> BRIEF
The records that follow are to be given again exactly, with their pictures omitted.
-- GIVEN DATA follows --
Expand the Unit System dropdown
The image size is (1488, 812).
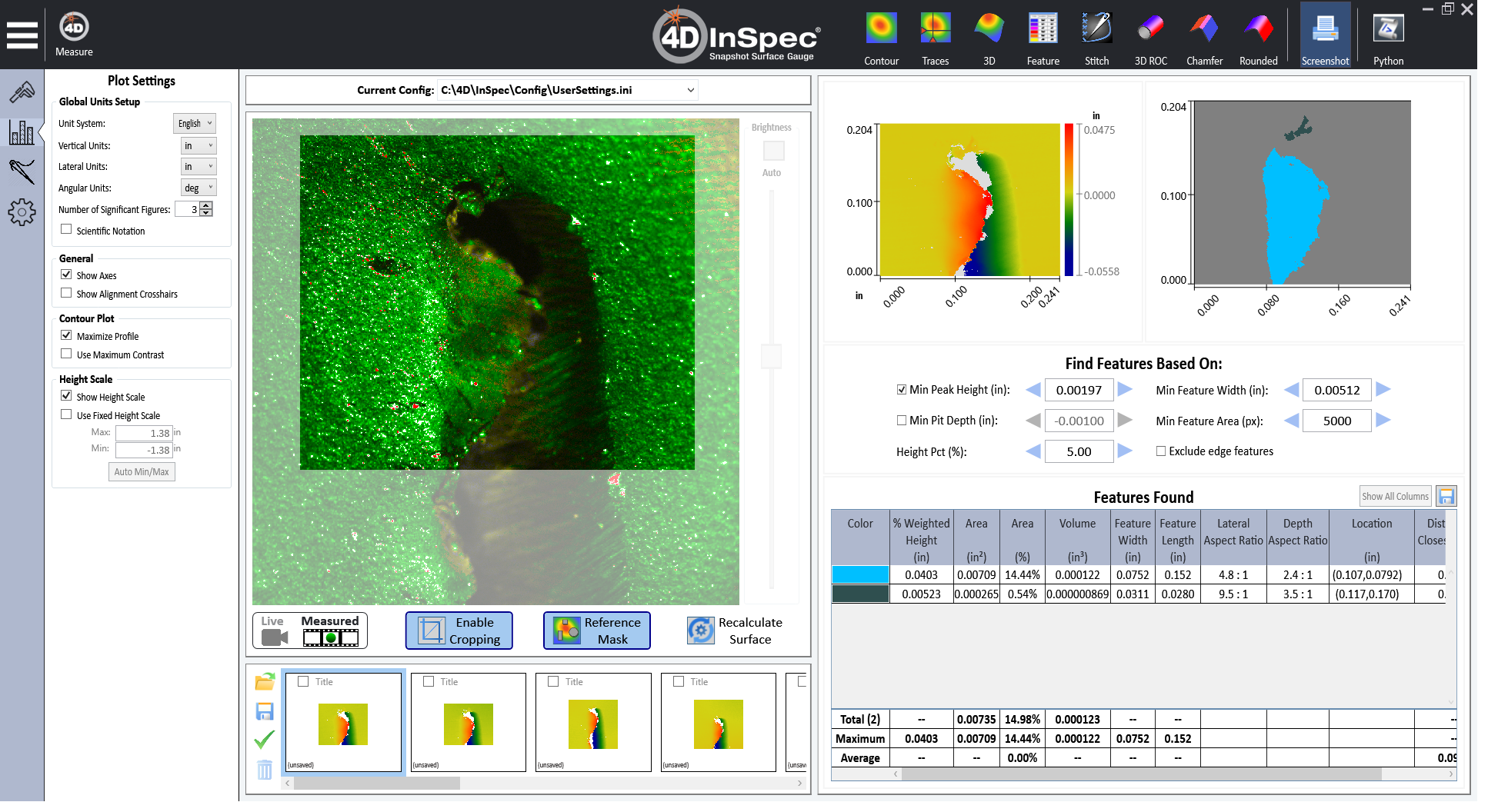point(195,124)
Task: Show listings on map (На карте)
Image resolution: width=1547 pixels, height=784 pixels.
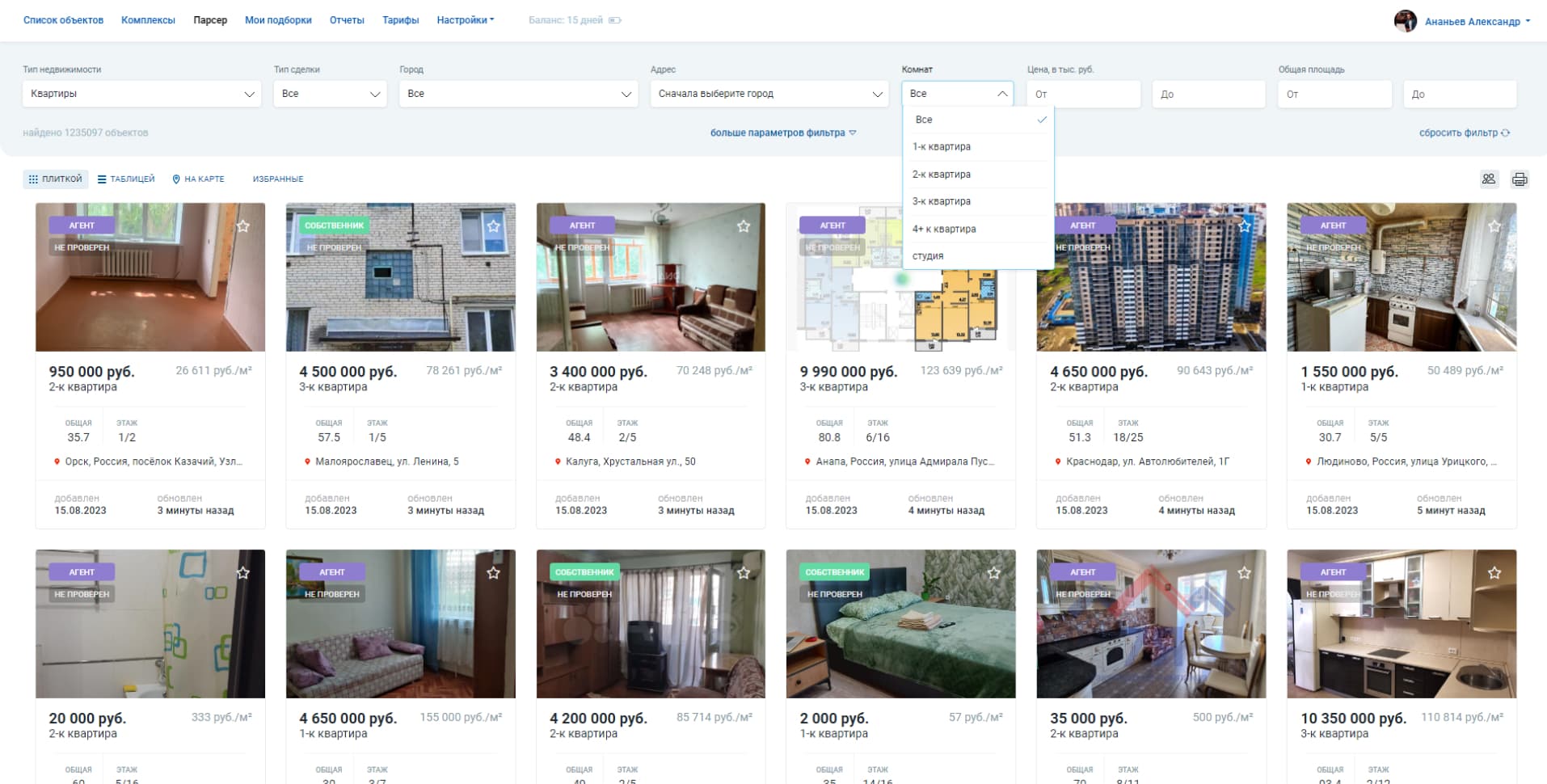Action: coord(198,179)
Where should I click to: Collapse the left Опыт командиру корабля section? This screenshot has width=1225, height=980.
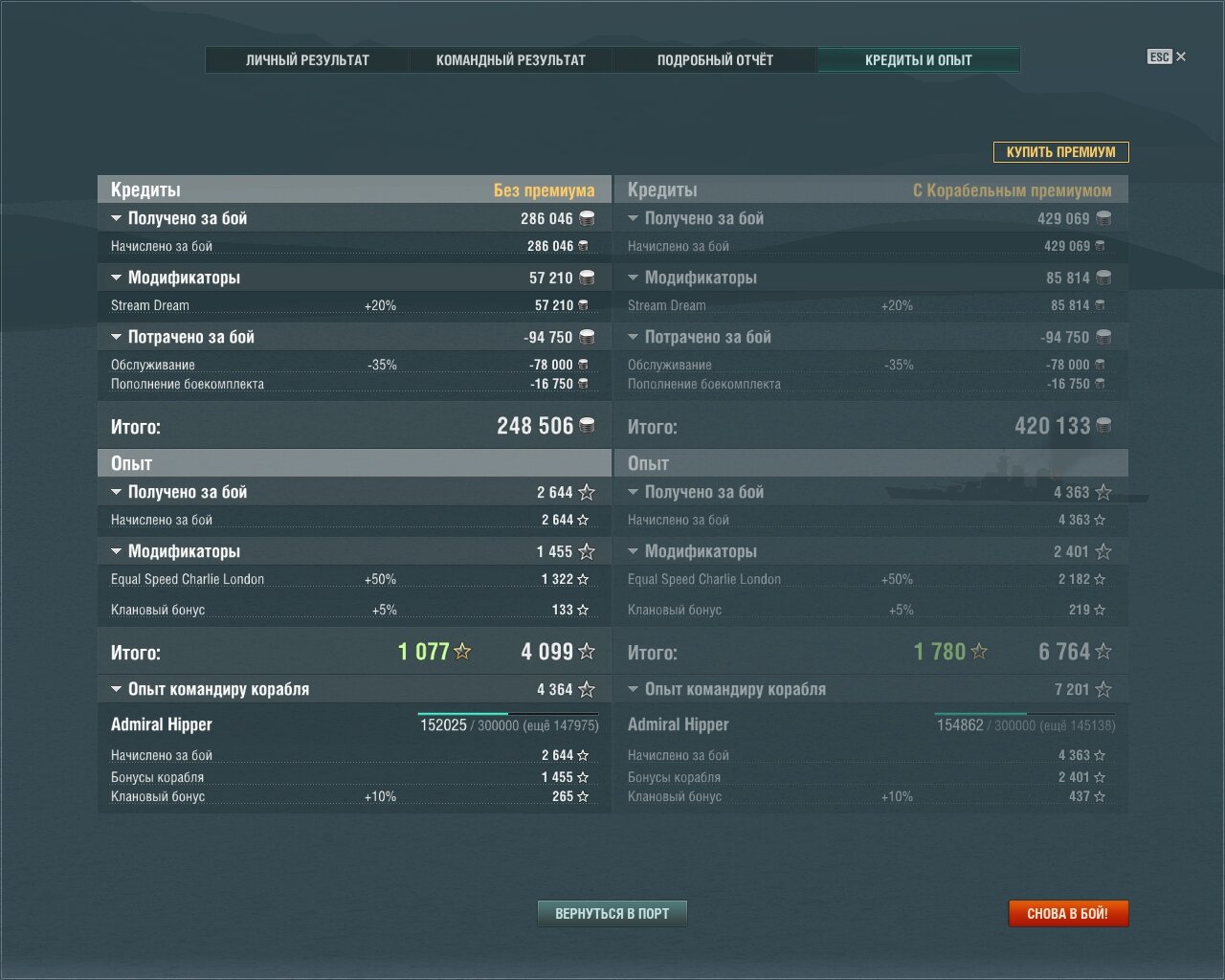tap(117, 689)
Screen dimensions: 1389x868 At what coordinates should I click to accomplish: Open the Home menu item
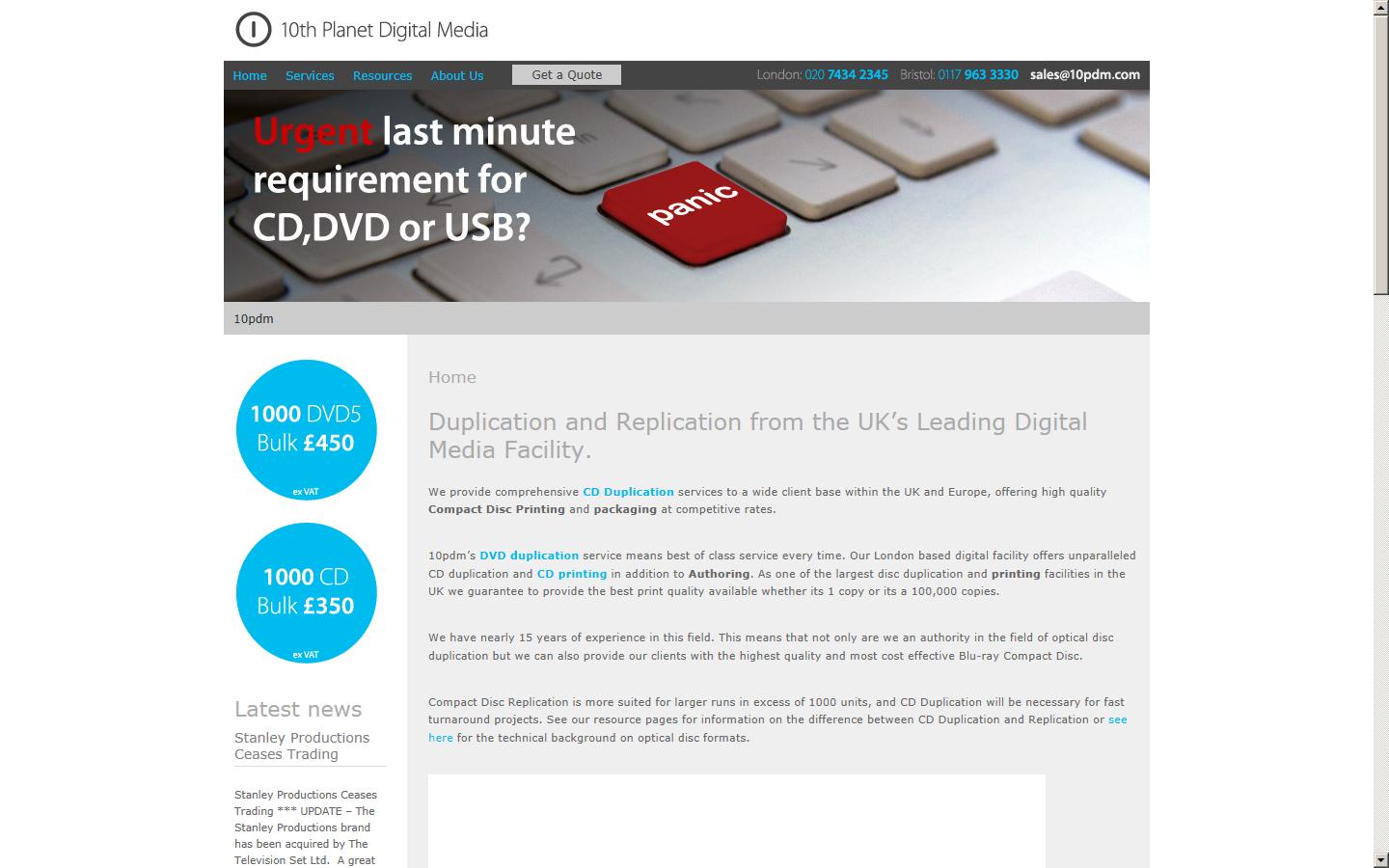tap(250, 75)
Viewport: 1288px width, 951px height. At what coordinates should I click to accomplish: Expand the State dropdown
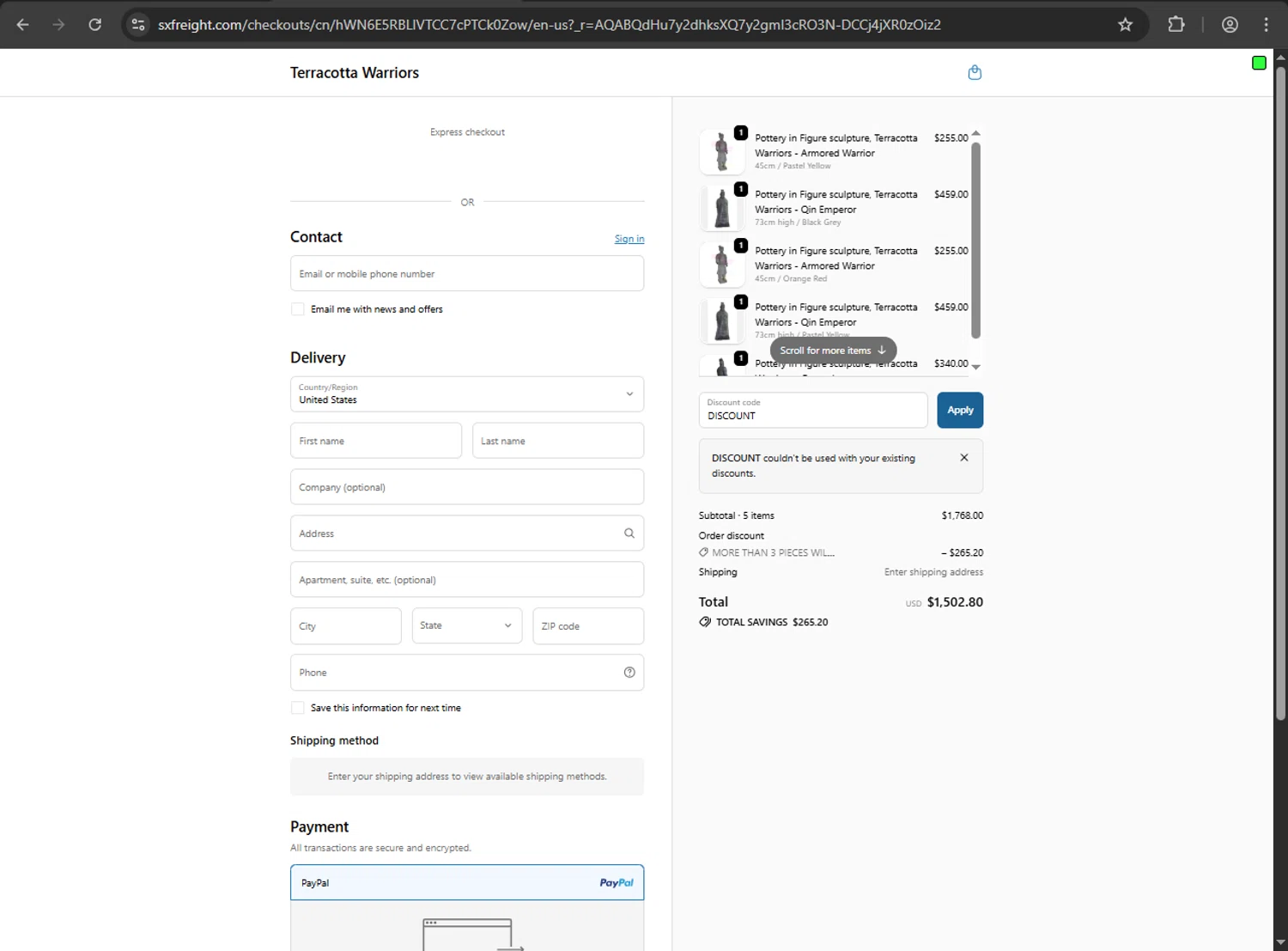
-- GIVEN DATA concluded --
> RESPONSE AREA
Expand the Unit System dropdown
The image size is (1488, 812).
point(195,124)
Task: Show listings on map (На карте)
Image resolution: width=1547 pixels, height=784 pixels.
Action: coord(198,179)
Where should I click to: Collapse the left Опыт командиру корабля section? This screenshot has width=1225, height=980.
tap(117, 689)
Screen dimensions: 1389x868 At what coordinates should I click to accomplish: Open the Home menu item
tap(250, 75)
Viewport: 1288px width, 951px height. At what coordinates should I click to accomplish: Expand the State dropdown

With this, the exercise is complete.